# Polars quickstart
 
To help you get started this notebook introduces some of the key concepts that make Polars a powerful data analysis tool.

The key concepts we meet are:
- fast flexible analysis with the Expression API in Polars
- easy parallel computations
- automatic query optimisation in lazy mode
- streaming to work with larger-than-memory datasets in Polars

## Stay in touch
I post a lot of material about Polars on social media and my blog. Stay in touch by
- connecting with me on LinkedIn https://www.linkedin.com/in/liam-brannigan-9080b214a/
- following me on twitter https://twitter.com/braaannigan
- check out my blog posts https://www.rhosignal.com/
- see my youtube channel https://www.youtube.com/channel/UC-J3uR0g7CxCSnx0YFE6R_g/

Send a message to say hi if you are coming from the course! 

## Importing Polars
We begin by importing polars as `pl`. Following this convention will allow you to work with examples from the official documentation

In [1]:
import polars as pl

## Setting configuration options
We want to control how many rows of a `DataFrame` are printed out to the screen. Polars allows us to control configuration using options using methods in the `pl.Config` namespace.

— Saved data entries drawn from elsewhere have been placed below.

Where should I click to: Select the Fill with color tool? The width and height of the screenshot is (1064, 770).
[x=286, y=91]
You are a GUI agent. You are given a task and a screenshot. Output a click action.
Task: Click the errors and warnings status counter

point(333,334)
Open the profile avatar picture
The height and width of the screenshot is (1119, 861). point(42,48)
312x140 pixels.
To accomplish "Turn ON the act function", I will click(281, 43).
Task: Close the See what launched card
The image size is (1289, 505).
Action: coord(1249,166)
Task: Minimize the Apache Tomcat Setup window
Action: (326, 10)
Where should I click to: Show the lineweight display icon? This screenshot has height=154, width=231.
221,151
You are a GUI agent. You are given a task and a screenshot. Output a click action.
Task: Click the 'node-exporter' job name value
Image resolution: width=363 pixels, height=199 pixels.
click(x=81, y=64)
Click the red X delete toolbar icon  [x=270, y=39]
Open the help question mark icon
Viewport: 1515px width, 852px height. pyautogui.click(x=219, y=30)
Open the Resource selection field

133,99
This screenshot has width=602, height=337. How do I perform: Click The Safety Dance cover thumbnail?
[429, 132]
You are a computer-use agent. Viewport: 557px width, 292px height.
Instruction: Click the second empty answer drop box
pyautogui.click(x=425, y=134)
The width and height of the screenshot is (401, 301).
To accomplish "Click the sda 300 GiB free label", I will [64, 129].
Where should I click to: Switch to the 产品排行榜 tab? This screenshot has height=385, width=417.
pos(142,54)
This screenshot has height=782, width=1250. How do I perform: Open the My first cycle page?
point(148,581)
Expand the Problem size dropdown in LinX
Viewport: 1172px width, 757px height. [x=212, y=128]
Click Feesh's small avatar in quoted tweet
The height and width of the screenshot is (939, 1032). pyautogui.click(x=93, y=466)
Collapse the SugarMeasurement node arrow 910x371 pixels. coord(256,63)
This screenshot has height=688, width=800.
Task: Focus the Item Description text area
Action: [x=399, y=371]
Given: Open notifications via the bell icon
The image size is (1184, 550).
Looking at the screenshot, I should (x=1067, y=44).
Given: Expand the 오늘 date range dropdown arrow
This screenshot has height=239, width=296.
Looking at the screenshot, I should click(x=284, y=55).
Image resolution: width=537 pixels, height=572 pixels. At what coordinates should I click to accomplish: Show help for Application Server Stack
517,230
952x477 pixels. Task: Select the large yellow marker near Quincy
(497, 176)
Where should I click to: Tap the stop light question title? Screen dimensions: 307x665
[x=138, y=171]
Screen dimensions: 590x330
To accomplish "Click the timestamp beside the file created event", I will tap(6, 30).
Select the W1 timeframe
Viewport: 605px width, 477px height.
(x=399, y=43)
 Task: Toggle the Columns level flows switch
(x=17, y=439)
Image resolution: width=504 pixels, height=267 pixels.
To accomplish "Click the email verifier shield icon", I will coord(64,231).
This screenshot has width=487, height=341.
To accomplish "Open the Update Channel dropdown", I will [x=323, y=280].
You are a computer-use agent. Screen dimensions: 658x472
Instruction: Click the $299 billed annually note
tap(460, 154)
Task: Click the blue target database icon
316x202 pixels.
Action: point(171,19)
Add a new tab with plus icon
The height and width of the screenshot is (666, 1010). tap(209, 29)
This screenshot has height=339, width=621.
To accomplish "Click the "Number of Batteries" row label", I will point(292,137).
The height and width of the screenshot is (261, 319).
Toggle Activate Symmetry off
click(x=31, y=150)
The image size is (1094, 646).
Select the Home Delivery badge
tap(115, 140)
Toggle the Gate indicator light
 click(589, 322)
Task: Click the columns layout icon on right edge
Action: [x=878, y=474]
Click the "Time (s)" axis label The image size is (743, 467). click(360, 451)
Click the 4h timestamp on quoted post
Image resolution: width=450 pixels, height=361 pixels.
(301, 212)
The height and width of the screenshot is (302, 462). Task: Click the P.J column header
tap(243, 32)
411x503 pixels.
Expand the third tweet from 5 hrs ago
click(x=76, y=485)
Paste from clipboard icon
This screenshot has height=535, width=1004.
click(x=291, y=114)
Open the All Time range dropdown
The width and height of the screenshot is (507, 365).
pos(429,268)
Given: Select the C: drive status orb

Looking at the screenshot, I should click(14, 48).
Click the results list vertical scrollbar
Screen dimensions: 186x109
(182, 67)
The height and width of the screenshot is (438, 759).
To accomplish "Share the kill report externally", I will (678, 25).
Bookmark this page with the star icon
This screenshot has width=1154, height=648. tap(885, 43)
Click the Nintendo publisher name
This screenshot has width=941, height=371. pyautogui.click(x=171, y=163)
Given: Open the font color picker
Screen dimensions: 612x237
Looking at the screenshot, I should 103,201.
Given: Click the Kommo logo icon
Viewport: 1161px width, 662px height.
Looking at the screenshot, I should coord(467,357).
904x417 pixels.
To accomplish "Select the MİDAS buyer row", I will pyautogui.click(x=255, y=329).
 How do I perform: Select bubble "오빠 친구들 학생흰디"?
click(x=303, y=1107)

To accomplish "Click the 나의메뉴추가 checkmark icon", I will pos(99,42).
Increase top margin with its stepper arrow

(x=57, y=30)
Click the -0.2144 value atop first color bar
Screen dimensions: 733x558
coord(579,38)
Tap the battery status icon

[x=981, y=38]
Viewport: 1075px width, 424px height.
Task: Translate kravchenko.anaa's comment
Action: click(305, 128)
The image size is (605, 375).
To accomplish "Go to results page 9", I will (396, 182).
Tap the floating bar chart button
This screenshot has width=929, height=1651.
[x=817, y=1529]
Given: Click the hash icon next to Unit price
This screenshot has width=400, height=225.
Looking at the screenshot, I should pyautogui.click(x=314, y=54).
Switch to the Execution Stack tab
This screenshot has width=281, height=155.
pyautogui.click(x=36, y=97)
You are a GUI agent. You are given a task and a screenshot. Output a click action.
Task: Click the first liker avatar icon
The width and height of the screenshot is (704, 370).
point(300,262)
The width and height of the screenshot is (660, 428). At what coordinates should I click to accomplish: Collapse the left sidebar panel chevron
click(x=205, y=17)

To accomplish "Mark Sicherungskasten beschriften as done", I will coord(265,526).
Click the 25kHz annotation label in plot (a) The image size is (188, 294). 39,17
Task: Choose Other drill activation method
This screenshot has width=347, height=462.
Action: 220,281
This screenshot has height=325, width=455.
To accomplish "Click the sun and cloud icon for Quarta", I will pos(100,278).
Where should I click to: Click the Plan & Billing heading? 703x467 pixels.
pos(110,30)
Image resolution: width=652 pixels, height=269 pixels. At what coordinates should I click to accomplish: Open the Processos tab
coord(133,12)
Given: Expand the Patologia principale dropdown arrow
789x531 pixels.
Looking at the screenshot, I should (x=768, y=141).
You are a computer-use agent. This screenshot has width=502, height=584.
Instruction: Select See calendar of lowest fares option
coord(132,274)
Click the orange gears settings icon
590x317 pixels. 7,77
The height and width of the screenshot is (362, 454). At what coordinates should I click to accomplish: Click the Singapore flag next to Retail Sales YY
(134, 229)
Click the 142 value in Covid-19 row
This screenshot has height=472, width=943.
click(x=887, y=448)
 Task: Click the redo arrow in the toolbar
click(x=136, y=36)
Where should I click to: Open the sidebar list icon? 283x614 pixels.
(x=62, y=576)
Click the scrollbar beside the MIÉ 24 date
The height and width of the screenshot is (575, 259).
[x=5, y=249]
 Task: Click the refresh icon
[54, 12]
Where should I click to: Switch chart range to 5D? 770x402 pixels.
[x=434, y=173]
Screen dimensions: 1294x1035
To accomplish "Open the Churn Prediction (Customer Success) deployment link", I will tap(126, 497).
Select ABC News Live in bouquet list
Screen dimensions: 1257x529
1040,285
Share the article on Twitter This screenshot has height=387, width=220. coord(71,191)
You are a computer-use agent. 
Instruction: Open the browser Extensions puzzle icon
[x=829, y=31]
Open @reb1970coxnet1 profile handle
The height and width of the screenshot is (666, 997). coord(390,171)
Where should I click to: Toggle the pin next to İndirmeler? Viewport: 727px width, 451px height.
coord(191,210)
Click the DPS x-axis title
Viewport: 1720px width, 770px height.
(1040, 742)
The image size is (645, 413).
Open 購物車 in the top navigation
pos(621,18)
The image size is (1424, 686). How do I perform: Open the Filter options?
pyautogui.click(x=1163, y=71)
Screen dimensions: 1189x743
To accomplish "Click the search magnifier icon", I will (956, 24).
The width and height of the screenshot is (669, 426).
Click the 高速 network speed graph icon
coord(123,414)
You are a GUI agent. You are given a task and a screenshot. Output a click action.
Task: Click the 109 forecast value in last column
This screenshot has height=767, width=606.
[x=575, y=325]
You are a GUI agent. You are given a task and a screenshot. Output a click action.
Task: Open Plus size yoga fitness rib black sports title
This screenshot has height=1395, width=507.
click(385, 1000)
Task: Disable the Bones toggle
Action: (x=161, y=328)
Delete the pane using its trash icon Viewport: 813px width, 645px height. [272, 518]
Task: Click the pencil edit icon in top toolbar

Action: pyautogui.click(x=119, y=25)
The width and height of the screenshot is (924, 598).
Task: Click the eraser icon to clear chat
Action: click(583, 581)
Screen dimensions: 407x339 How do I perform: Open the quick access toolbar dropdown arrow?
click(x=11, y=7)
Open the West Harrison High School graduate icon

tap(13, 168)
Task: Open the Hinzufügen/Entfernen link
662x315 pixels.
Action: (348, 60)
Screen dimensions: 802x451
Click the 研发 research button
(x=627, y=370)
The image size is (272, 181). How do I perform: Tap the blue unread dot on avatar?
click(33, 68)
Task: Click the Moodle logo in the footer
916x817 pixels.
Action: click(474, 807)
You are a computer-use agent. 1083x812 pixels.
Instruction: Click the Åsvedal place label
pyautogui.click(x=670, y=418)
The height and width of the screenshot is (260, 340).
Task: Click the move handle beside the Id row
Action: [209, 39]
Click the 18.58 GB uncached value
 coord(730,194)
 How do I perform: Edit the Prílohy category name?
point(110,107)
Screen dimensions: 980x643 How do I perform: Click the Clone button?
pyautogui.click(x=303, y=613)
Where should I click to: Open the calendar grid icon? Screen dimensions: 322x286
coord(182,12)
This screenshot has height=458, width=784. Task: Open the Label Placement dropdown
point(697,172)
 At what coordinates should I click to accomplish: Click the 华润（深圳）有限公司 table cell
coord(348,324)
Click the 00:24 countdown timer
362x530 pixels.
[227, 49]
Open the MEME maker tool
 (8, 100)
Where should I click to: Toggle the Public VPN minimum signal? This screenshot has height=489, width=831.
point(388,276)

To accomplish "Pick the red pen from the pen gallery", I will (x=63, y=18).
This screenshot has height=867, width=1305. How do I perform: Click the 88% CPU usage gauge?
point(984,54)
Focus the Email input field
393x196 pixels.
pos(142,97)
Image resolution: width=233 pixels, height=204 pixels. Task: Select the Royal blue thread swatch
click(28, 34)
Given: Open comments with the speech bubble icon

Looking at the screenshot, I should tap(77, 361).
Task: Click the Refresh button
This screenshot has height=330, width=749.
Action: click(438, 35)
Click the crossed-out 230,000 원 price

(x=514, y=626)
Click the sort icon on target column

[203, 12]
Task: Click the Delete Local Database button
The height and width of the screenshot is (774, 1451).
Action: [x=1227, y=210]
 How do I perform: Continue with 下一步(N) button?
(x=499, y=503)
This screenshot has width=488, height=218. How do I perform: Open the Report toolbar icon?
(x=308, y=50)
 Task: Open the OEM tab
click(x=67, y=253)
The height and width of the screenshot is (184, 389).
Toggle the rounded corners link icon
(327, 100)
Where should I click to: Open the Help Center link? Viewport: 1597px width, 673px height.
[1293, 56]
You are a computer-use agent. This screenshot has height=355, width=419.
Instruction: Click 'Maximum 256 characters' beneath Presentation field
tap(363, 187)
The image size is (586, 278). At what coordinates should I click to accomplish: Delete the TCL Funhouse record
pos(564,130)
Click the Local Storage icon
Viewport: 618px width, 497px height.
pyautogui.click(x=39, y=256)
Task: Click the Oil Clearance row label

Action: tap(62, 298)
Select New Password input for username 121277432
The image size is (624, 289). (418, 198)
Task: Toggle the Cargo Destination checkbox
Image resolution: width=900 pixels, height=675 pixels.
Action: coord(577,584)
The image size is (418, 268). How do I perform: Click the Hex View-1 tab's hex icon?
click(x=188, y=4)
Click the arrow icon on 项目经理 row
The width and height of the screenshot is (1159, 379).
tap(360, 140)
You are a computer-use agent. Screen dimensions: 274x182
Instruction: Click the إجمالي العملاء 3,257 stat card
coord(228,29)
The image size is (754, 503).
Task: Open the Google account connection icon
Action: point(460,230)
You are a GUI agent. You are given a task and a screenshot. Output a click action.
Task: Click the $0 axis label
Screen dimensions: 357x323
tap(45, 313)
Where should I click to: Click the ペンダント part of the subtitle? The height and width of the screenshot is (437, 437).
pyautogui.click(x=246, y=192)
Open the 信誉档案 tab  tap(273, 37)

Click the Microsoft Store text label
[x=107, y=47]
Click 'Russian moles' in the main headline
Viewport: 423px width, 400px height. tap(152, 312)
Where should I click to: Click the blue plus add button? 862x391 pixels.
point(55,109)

In this notebook we want Polars to print 6 rows of `DataFrame` so we use `pl.Config.set_tbl_rows`

In [2]:
pl.Config.set_tbl_rows(6)

polars.config.Config

You can see the full range of configuration options here: https://pola-rs.github.io/polars/py-polars/html/reference/config.html

In the course we see how to apply the right configuration options in a range of contexts.

## Input data
Polars can read from a wide range of data formats including CSV, Parquet, Arrow, JSON, Excel and database connections. We cover all of these in the course.

For this introduction we use a CSV with the Titanic passenger dataset. This dataset gives details of all the passengers on the Titanic and whether they survived.

We begin by setting the path to this CSV

In [3]:
csv_file = "data_titanic.csv"

We read the CSV into a Polars `DataFrame` with the `read_csv` function. 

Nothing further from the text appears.